I've been looking deeper into this prompted by a PM from xrg who warned me not to invest the effort patching before checking that Postgres can still make use of the index when the query gets as complex as is used in A2B. The query I've been working on improving tonight is (the actual digits used have been obscured):
Code:
SELECT tariffgroupname, lcrtype, idtariffgroup, cc_tariffgroup_plan.idtariffplan, tariffname, destination,
cc_ratecard.id, dialprefix, destination, buyrate, buyrateinitblock, buyrateincrement, rateinitial, initblock, billingblock,
connectcharge, disconnectcharge, stepchargea, chargea, timechargea, billingblocka, stepchargeb, chargeb,
timechargeb, billingblockb, stepchargec, chargec, timechargec, billingblockc,
cc_tariffplan.id_trunk AS tp_id_trunk, tp_trunk.trunkprefix AS tp_trunk, tp_trunk.providertech AS tp_providertech,
tp_trunk.providerip AS tp_providerip, tp_trunk.removeprefix AS tp_removeprefix,
cc_ratecard.id_trunk AS rc_id_trunk, rt_trunk.trunkprefix AS rc_trunkprefix, rt_trunk.providertech AS rc_providertech,
rt_trunk.providerip AS rc_providerip, rt_trunk.removeprefix AS rc_removeprefix,
musiconhold,
tp_trunk.failover_trunk AS tp_failover_trunk,
rt_trunk.failover_trunk AS rt_failover_trunk,
tp_trunk.addparameter AS tp_addparameter_trunk,
rt_trunk.addparameter AS rt_addparameter_trunk,
id_outbound_cidgroup,
freetimetocall_package_offer, freetimetocall, packagetype, billingtype, startday, id_cc_package_offer
FROM cc_tariffgroup
RIGHT JOIN cc_tariffgroup_plan ON cc_tariffgroup.id=3
INNER JOIN cc_tariffplan ON (cc_tariffplan.id=cc_tariffgroup_plan.idtariffplan )
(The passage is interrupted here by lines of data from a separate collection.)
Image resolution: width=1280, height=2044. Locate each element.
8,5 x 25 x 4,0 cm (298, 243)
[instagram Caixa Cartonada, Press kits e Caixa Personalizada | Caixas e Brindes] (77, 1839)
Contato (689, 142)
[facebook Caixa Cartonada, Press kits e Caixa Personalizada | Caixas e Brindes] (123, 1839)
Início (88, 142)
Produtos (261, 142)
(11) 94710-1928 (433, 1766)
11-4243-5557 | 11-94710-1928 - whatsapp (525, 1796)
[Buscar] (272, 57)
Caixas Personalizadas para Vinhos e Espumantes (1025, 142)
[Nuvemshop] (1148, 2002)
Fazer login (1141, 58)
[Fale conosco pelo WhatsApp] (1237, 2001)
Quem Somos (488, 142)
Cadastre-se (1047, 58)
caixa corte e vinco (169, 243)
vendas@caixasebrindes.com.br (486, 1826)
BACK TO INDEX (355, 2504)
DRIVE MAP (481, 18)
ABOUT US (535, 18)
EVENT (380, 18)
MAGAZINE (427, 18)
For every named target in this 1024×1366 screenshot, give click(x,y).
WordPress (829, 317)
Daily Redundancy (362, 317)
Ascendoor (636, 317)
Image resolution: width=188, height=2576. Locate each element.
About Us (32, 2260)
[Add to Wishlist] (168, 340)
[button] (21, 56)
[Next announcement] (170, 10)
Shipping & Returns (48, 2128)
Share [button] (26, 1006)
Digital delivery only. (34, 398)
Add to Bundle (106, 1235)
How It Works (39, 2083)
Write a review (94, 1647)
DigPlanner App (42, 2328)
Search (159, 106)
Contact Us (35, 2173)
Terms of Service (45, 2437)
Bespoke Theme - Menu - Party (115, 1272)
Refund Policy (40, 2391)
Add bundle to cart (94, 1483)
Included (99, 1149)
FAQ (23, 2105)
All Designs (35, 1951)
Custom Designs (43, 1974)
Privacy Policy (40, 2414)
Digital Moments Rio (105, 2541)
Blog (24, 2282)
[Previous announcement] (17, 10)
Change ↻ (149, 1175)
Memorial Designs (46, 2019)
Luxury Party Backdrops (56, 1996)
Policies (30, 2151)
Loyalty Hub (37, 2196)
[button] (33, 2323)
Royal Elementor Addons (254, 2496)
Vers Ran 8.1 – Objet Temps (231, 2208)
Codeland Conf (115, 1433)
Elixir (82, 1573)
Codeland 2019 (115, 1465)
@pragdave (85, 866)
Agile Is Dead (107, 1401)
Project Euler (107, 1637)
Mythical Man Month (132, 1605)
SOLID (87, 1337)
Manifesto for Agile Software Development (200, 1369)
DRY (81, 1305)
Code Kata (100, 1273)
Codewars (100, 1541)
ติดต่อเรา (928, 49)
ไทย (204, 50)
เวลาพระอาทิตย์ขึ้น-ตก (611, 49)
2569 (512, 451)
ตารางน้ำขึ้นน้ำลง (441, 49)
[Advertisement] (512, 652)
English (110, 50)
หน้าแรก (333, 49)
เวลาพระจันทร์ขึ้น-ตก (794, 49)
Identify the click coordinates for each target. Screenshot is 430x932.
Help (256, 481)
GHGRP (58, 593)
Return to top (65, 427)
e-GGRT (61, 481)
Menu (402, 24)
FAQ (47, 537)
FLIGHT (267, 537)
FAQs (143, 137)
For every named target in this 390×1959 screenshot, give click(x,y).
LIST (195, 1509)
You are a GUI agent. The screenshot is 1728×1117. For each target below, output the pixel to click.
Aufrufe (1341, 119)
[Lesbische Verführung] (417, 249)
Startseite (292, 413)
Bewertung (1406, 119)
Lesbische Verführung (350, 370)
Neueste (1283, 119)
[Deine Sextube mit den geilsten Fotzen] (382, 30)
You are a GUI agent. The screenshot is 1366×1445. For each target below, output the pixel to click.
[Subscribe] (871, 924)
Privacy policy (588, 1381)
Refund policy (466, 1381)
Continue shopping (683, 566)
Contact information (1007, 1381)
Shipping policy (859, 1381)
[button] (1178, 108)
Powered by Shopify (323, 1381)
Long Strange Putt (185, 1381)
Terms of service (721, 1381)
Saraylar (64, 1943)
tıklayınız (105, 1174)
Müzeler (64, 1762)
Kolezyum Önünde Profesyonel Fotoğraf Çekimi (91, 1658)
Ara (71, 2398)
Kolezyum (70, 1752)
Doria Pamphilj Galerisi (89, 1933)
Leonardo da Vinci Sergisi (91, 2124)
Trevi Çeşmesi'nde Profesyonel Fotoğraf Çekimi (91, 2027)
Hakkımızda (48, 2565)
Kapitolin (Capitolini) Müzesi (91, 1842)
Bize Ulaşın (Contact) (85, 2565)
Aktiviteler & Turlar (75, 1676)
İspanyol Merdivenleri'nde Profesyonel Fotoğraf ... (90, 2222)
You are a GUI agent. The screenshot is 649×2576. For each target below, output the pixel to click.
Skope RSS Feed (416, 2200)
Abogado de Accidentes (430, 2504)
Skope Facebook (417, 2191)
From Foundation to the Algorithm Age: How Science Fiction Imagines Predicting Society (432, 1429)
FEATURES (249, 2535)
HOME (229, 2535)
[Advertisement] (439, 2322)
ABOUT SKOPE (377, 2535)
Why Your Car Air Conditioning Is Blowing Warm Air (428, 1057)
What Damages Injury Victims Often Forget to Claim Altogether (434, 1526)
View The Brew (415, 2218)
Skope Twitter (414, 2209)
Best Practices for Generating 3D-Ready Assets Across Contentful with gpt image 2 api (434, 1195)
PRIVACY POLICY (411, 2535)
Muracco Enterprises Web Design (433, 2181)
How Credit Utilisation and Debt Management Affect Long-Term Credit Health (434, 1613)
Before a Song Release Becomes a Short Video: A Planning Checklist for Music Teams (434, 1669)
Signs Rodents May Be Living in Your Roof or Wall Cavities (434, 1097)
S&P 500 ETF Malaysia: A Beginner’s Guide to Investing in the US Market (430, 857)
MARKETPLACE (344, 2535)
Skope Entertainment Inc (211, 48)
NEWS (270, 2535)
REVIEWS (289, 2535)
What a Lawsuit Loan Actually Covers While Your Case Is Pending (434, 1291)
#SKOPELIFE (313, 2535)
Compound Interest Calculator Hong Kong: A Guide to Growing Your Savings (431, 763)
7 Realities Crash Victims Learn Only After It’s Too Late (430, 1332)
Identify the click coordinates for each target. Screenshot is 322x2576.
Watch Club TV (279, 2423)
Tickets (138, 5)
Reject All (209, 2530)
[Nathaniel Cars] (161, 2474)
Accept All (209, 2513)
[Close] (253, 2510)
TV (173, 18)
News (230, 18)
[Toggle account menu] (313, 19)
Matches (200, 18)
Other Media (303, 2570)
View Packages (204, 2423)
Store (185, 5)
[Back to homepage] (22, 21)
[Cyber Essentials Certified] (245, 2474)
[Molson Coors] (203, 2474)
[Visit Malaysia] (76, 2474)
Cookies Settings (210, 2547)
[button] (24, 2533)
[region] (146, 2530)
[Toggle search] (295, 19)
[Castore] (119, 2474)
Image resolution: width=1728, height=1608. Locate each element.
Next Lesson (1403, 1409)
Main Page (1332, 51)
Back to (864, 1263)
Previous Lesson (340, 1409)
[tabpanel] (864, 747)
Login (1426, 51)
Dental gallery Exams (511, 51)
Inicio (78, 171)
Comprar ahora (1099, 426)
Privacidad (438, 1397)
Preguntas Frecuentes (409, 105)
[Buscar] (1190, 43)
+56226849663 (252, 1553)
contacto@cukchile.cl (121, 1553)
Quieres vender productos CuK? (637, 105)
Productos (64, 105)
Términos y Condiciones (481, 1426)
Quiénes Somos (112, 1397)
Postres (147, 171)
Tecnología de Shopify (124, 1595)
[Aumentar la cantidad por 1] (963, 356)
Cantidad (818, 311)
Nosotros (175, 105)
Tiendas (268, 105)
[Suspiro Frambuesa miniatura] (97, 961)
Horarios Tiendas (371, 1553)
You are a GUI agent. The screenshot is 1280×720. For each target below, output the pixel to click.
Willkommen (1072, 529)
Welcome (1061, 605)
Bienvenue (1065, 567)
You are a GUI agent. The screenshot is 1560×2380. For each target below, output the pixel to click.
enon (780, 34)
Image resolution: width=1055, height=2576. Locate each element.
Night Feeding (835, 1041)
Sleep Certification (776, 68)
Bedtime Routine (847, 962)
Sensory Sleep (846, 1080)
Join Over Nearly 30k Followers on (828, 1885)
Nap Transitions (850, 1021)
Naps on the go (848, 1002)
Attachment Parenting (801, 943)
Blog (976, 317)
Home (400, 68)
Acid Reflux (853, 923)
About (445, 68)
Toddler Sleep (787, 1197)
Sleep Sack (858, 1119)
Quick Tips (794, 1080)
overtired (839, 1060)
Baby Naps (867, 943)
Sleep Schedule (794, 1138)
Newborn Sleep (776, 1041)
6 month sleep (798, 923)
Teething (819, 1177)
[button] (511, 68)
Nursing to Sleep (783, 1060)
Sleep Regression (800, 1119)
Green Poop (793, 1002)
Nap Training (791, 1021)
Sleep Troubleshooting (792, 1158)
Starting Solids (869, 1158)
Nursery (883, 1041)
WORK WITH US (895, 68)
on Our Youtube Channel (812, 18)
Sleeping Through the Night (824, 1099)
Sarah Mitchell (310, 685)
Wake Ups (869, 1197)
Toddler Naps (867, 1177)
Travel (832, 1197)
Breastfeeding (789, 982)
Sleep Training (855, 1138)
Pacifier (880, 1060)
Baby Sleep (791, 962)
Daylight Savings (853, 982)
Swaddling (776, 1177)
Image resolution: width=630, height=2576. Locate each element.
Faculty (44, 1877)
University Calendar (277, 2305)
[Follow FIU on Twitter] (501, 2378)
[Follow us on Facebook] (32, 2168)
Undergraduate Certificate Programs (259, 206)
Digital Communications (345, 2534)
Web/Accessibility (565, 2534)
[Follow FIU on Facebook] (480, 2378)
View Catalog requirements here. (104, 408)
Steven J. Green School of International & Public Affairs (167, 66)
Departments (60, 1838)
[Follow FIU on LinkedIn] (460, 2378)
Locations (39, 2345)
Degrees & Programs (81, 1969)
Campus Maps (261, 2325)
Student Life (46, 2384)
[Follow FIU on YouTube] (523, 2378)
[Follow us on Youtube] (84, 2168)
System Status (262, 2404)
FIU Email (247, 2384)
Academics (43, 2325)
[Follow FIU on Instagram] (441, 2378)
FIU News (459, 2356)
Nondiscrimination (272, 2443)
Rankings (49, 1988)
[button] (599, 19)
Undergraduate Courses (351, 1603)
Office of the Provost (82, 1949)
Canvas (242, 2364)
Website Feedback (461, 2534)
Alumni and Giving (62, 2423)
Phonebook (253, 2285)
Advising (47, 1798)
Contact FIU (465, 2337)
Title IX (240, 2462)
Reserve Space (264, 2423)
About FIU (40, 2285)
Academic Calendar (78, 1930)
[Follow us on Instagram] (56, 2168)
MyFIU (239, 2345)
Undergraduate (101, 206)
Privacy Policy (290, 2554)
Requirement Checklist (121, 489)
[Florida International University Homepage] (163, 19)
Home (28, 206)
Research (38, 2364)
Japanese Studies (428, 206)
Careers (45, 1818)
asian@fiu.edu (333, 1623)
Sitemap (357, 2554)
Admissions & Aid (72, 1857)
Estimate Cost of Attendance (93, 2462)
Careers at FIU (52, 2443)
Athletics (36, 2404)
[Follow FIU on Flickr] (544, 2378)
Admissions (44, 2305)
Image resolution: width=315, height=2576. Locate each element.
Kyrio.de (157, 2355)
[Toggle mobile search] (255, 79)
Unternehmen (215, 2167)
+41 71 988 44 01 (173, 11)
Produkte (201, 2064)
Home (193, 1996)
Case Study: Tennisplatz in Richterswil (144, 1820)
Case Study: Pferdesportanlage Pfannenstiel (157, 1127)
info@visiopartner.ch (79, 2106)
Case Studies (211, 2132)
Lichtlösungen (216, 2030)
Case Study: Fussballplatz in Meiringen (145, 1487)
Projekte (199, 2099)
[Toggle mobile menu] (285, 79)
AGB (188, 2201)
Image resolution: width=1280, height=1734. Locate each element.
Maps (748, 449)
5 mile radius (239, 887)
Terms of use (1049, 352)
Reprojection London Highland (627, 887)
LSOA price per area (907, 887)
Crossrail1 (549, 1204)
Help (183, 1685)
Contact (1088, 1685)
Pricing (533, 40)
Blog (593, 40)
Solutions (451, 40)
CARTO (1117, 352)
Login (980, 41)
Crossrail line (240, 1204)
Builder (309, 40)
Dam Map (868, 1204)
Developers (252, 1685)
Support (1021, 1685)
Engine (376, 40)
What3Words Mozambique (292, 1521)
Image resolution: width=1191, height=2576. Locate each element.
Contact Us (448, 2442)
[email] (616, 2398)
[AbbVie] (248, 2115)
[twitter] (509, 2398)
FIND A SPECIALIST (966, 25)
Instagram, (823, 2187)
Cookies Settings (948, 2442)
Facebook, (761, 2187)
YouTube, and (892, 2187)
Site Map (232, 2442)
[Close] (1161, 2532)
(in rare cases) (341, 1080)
LEFT JOIN cc_ratecard ON cc_ratecard.idtariffplan=cc_tariffplan.id
LEFT JOIN cc_trunk AS rt_trunk ON cc_ratecard.id_trunk=rt_trunk.id_trunk
LEFT JOIN cc_trunk AS tp_trunk ON cc_tariffplan.id_trunk=tp_trunk.id_trunk
LEFT JOIN cc_package_offer ON cc_package_offer.id=cc_tariffgroup.id_cc_package_offer
WHERE (dialprefix=SUBSTRING('923XXXXXXX',1,length(dialprefix)) OR dialprefix='defaultprefix')
AND startingdate<= CURRENT_TIMESTAMP AND (expirationdate > CURRENT_TIMESTAMP OR expirationdate IS NULL OR LENGTH(expirationdate)<5)
AND startdate<= CURRENT_TIMESTAMP AND (stopdate > CURRENT_TIMESTAMP OR stopdate IS NULL OR LENGTH(stopdate)<5)
AND (starttime <= 7945 AND endtime >=7945)
AND idtariffgroup='3'
AND ( dnidprefix=SUBSTRING('00923XXXXXXXXX',1,length(dnidprefix)) OR (dnidprefix='all' AND 0 = (SELECT count(dnidprefix) FROM cc_tariffplan RIGHT JOIN cc_tariffgroup_plan ON cc_tariffgroup_plan.idtariffgroup=3 WHERE dnidprefix=SUBSTRING('00923XXXXXXXXX',1,length(dnidprefix)) ) ))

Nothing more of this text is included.